■ **CONSEGNA 1**:
Elenca tutti i nomi propri di luogo che compaiono nel testo della pagina.
■ **CONSEGNA 2**:
Rispondi alle seguenti domande basandoti sul testo della pagina.
(a) Quando la valle è diventata la prima destinazione Slow Food Travel dell'Alto Adige?
(b) Quale misura si pensa di introdurre in futuro per i parcheggi del parco?
(c) Che cosa propone l'associazione turistica in ogni stagione?

─── TESTO DELLA PAGINA

La chiesetta affrescata di Ranui è una delle più fotografate dell’Alto Adige (Francesco saverio Gliozzi). 

La valle più spettacolare

Bisogna però fare i conti con la bellezza fotografica delle Dolomiti, con hotspot come la chiesetta di Ranui o il borgo di Santa Maddalena che regalano cartoline di un Alto Adige idilliaco. Dietro a ció si nasconde l’insidia del turismo ‘scatta e fuggi’ che affolla sentieri e strade giusto il tempo di un click. Un turismo veloce di cui i funesini preferiscono fare a meno (si pensa in futuro a un numero chiuso d’ingressi ai parcheggi del parco), puntando invece sulla lentezza del ‘buono, pulito e giusto’. Una cultura del cibo legata al rispetto della terra e dei suoi custodi, i produttori locali. Non a caso la valle é diventata nel maggio scorso la prima destinazione Slow Food Travel dell’Alto Adige: un nuovo modello di viaggio che valorizza il patrimonio gastronomico, culturale e sociale in maniera lenta e sostenibile. In ogni stagione, infatti, l’associazione turistica propone escursioni guidate tra i produttori locali per scoprire la qualità dei prodotti e imparare a cucinarli.

──────
─── SEZIONE DEL DATASET

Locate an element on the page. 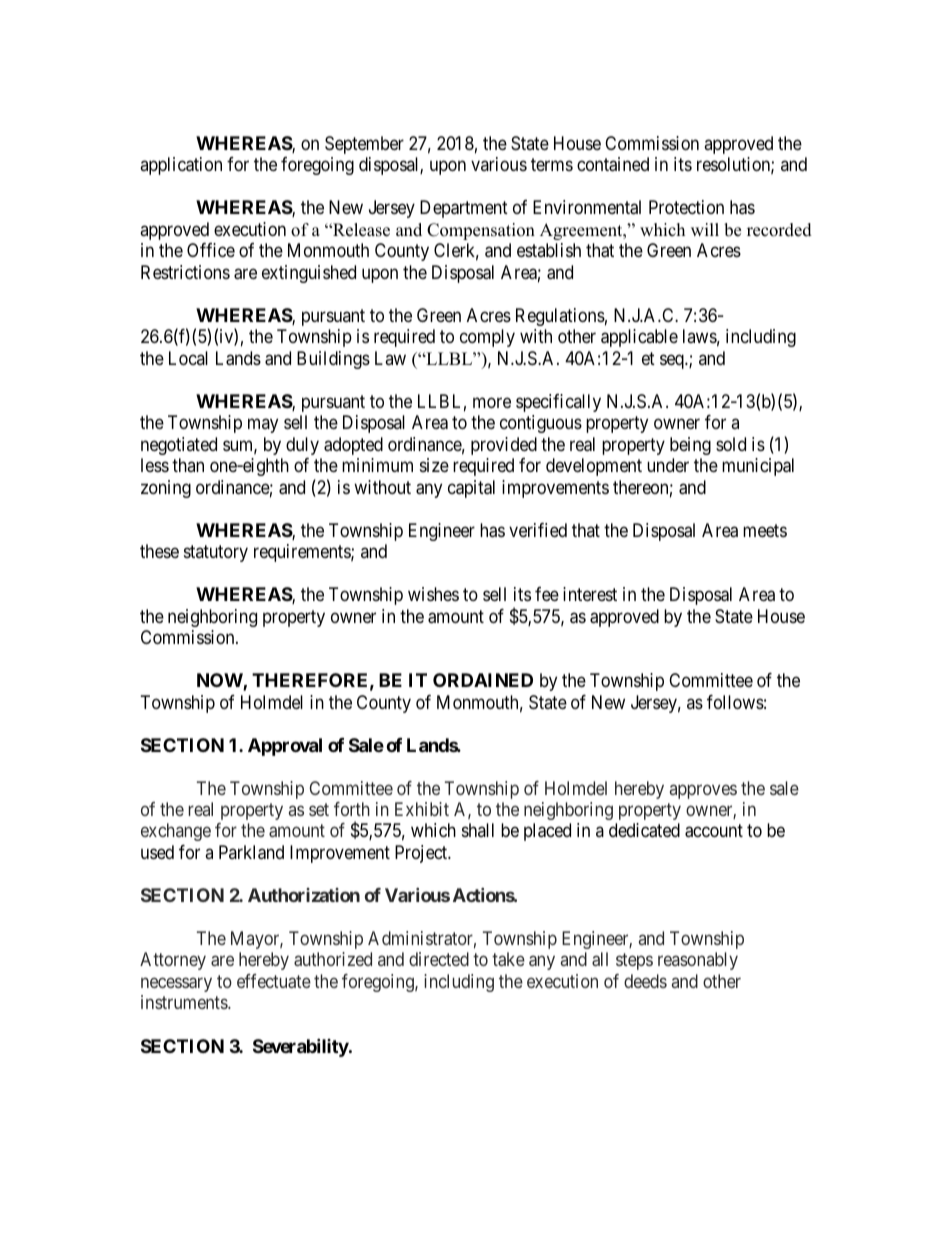 The image size is (952, 1233). instruments is located at coordinates (185, 1002).
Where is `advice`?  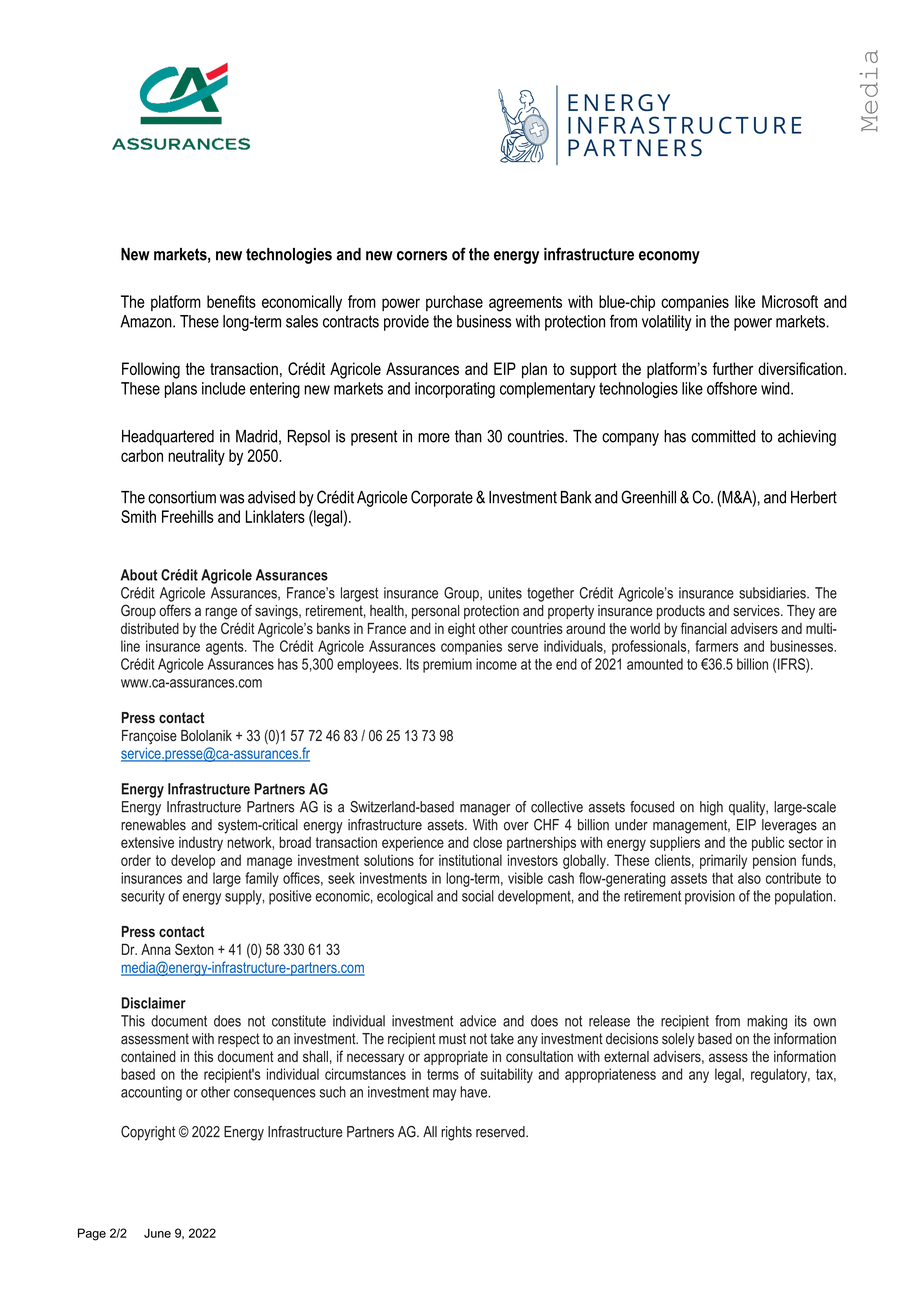
advice is located at coordinates (478, 1021).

──────

■ **RISPOSTA ALL'ESERCIZIO 1**:
Ranui
Alto Adige
Dolomiti
Santa Maddalena

■ **RISPOSTA ALL'ESERCIZIO 2**:
(a) Nel maggio scorso.
(b) Un numero chiuso d'ingressi ai parcheggi del parco.
(c) Escursioni guidate tra i produttori locali per scoprire la qualità dei prodotti e imparare a cucinarli.